[Gluster-users] gluster ha/replication/disaster recover(dr translator) wish list

Mon Jan 26 20:51:05 UTC 2009

At 10:36 AM 1/26/2009, Prabhu Ramachandran wrote:
> > Here, if the network connection fails and is back up in short periods of
> > time you'll alway be experiencing delays as gluster is often waiting for
> > timeouts, then the server is visible again, it auto-heals, then it's not
> > visible and it has to timeout.
> > It'll likely work just fine, but this will seem pretty slow (but no
> > moreso than an NFS mount behind a faulty connection I suppose).
>
>Are you saying I can't use the local files on machine A (even if I am
>not touching any files on B) when the network is down even though all I
>am doing is reading and perhaps writing locally on A?  That could be a
>bit of a problem in my case since I usually keep any local builds on the
>partitions I'd like to share.  There could be other problems when one
>machine is down for maintenance for example (or the disk crashes).

I'm not saying that.  you can use the files on the local 
machine.  and it will, it'll just have to wait for network timeouts 
to decode that machine B  is down before it continues.

I think I'm a bit confused about what you're trying to do.
if you have A and B grouped as an HA brick, then writing to a local 
file gets replicated to the remote machine and vice-versa.  so for 
all intents and purposes these should be thought of as the same filesystem.

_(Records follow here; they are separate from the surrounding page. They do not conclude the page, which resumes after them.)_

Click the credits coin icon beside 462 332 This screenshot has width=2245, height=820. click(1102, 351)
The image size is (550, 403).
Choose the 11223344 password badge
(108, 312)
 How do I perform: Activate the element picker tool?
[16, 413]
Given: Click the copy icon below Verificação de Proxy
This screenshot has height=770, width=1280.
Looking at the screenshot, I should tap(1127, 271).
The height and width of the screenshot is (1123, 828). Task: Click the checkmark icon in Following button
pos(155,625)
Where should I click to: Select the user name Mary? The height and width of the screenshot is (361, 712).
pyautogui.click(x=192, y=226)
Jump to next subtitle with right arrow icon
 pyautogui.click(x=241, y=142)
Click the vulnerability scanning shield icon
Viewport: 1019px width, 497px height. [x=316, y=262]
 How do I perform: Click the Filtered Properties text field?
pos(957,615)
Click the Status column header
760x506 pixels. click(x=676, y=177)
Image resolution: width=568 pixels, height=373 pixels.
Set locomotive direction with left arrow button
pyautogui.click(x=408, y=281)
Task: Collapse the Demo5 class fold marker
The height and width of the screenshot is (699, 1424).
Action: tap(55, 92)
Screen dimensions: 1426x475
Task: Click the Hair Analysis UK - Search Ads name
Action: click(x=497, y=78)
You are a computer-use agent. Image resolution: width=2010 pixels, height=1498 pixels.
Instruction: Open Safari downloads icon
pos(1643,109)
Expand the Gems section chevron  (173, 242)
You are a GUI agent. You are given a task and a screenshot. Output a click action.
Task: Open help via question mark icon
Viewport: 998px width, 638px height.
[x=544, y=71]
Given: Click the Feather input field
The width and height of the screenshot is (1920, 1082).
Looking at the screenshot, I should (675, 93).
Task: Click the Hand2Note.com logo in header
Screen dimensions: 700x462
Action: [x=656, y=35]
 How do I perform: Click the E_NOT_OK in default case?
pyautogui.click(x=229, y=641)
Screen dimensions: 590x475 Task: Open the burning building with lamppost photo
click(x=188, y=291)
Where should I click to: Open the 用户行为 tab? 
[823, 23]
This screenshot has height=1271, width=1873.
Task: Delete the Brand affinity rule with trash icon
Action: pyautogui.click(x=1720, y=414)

in this case, if machine B is down for maintenance, you can update 
files on machine A just fine.  then when machine B is back online 
files will start to auto-heal.

The problem would be if the network between A and B is down.  you 
update files on A (say run a build), and simultaneously update files 
on B (run a build there too), then the network comes back up, the 
same files might have changed on both A & B at the same time, and 
this would cause a split-brain.

but if you always only update on A, then it doesn't matter.  when the 
network is down, B will have local access to the version of files 
that were correct as of the last time they were in sync, but it will 
still serve them.

> > Things can be further complicated if you have some clients that can see
> > SERVER 1 and other clients that only see SERVER 2.  If this happens,
> > then you will increase the likelihood of a split brain situation and
> > things will go wrong when it tries to auto-heal (most likely requiring
> > manual intervention to get back to a stable state).
>
>Ahh, but in my case I don't have that problem there are only two
>machines (currently at any rate).
>
> > so the replication features of gluster/HA will most likely solve your
> > problem.
> > if you have specific concerns, post a volume config to the group so
> > people can advise you on a specific configuration.
>
>Well, I posted my configuration a while ago here:
>
>http://gluster.org/pipermail/gluster-users/20081217/000899.html
>
>The attachment is scrubbed which makes it a pain to get from there.  I
>enclose the relevant parts below.  Many thanks.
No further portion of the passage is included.